- [What the task requires]: Print every line of the data exactly as shown.

##########

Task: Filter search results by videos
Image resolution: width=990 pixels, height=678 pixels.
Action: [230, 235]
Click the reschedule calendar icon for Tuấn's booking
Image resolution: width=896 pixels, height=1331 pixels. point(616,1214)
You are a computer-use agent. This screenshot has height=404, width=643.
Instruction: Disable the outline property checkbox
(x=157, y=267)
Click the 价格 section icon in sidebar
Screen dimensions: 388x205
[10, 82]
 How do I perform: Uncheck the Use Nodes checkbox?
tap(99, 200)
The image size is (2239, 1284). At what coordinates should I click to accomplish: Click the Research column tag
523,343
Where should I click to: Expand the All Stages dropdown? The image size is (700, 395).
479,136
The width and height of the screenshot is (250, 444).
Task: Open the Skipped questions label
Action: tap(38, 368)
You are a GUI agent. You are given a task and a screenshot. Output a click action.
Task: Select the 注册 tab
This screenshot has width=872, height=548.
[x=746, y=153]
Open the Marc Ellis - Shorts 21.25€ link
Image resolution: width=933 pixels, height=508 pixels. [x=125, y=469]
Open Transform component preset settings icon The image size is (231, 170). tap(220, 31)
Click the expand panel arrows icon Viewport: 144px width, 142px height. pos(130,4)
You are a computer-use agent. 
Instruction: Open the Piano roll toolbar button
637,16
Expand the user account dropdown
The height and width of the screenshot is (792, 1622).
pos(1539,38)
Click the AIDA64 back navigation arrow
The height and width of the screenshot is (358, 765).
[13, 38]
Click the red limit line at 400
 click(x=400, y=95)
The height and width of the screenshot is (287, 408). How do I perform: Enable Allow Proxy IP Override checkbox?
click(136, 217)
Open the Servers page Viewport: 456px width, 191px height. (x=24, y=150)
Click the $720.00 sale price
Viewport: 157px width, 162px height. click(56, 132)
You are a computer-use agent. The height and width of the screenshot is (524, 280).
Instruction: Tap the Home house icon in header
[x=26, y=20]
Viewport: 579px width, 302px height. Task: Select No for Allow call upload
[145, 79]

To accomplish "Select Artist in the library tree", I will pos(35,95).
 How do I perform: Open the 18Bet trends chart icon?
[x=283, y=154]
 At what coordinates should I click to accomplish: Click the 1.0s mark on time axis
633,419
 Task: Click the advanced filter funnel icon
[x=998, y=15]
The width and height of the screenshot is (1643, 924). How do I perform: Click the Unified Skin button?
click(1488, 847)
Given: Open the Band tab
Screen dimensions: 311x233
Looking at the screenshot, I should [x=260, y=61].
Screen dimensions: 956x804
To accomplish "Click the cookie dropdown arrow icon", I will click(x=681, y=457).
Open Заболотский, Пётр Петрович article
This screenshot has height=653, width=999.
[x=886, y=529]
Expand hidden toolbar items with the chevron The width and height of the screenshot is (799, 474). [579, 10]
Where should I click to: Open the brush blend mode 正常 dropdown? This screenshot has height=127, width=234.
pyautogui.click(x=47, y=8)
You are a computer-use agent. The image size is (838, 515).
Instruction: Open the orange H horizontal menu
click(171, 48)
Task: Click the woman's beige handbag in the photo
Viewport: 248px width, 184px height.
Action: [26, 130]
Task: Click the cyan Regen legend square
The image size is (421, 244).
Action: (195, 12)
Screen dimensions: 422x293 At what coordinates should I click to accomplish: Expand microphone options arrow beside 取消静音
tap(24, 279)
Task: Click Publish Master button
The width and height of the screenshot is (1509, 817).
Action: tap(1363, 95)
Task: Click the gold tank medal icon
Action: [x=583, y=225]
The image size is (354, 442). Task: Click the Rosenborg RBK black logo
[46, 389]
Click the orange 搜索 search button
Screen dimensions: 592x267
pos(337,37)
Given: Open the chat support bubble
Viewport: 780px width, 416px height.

##########

- [Response]:
Task: Filter search results by videos
Image resolution: width=990 pixels, height=678 pixels.
Action: [230, 235]
Click the reschedule calendar icon for Tuấn's booking
Image resolution: width=896 pixels, height=1331 pixels. point(616,1214)
You are a computer-use agent. This screenshot has height=404, width=643.
Instruction: Disable the outline property checkbox
(x=157, y=267)
Click the 价格 section icon in sidebar
Screen dimensions: 388x205
[10, 82]
 How do I perform: Uncheck the Use Nodes checkbox?
tap(99, 200)
The image size is (2239, 1284). At what coordinates should I click to accomplish: Click the Research column tag
523,343
Where should I click to: Expand the All Stages dropdown? The image size is (700, 395).
479,136
The width and height of the screenshot is (250, 444).
Task: Open the Skipped questions label
Action: tap(38, 368)
You are a GUI agent. You are given a task and a screenshot. Output a click action.
Task: Select the 注册 tab
This screenshot has width=872, height=548.
[x=746, y=153]
Open the Marc Ellis - Shorts 21.25€ link
Image resolution: width=933 pixels, height=508 pixels. [x=125, y=469]
Open Transform component preset settings icon The image size is (231, 170). tap(220, 31)
Click the expand panel arrows icon Viewport: 144px width, 142px height. pos(130,4)
You are a computer-use agent. 
Instruction: Open the Piano roll toolbar button
637,16
Expand the user account dropdown
The height and width of the screenshot is (792, 1622).
pos(1539,38)
Click the AIDA64 back navigation arrow
The height and width of the screenshot is (358, 765).
[13, 38]
Click the red limit line at 400
 click(x=400, y=95)
The height and width of the screenshot is (287, 408). How do I perform: Enable Allow Proxy IP Override checkbox?
click(136, 217)
Open the Servers page Viewport: 456px width, 191px height. (x=24, y=150)
Click the $720.00 sale price
Viewport: 157px width, 162px height. click(56, 132)
You are a computer-use agent. The height and width of the screenshot is (524, 280).
Instruction: Tap the Home house icon in header
[x=26, y=20]
Viewport: 579px width, 302px height. Task: Select No for Allow call upload
[145, 79]

To accomplish "Select Artist in the library tree", I will pos(35,95).
 How do I perform: Open the 18Bet trends chart icon?
[x=283, y=154]
 At what coordinates should I click to accomplish: Click the 1.0s mark on time axis
633,419
 Task: Click the advanced filter funnel icon
[x=998, y=15]
The width and height of the screenshot is (1643, 924). How do I perform: Click the Unified Skin button?
click(1488, 847)
Given: Open the Band tab
Screen dimensions: 311x233
Looking at the screenshot, I should [x=260, y=61].
Screen dimensions: 956x804
To accomplish "Click the cookie dropdown arrow icon", I will click(x=681, y=457).
Open Заболотский, Пётр Петрович article
This screenshot has height=653, width=999.
[x=886, y=529]
Expand hidden toolbar items with the chevron The width and height of the screenshot is (799, 474). [579, 10]
Where should I click to: Open the brush blend mode 正常 dropdown? This screenshot has height=127, width=234.
pyautogui.click(x=47, y=8)
You are a computer-use agent. The image size is (838, 515).
Instruction: Open the orange H horizontal menu
click(171, 48)
Task: Click the woman's beige handbag in the photo
Viewport: 248px width, 184px height.
Action: [26, 130]
Task: Click the cyan Regen legend square
The image size is (421, 244).
Action: (195, 12)
Screen dimensions: 422x293 At what coordinates should I click to accomplish: Expand microphone options arrow beside 取消静音
tap(24, 279)
Task: Click Publish Master button
The width and height of the screenshot is (1509, 817).
Action: tap(1363, 95)
Task: Click the gold tank medal icon
Action: [x=583, y=225]
The image size is (354, 442). Task: Click the Rosenborg RBK black logo
[46, 389]
Click the orange 搜索 search button
Screen dimensions: 592x267
pos(337,37)
Given: Open the chat support bubble
Viewport: 780px width, 416px height.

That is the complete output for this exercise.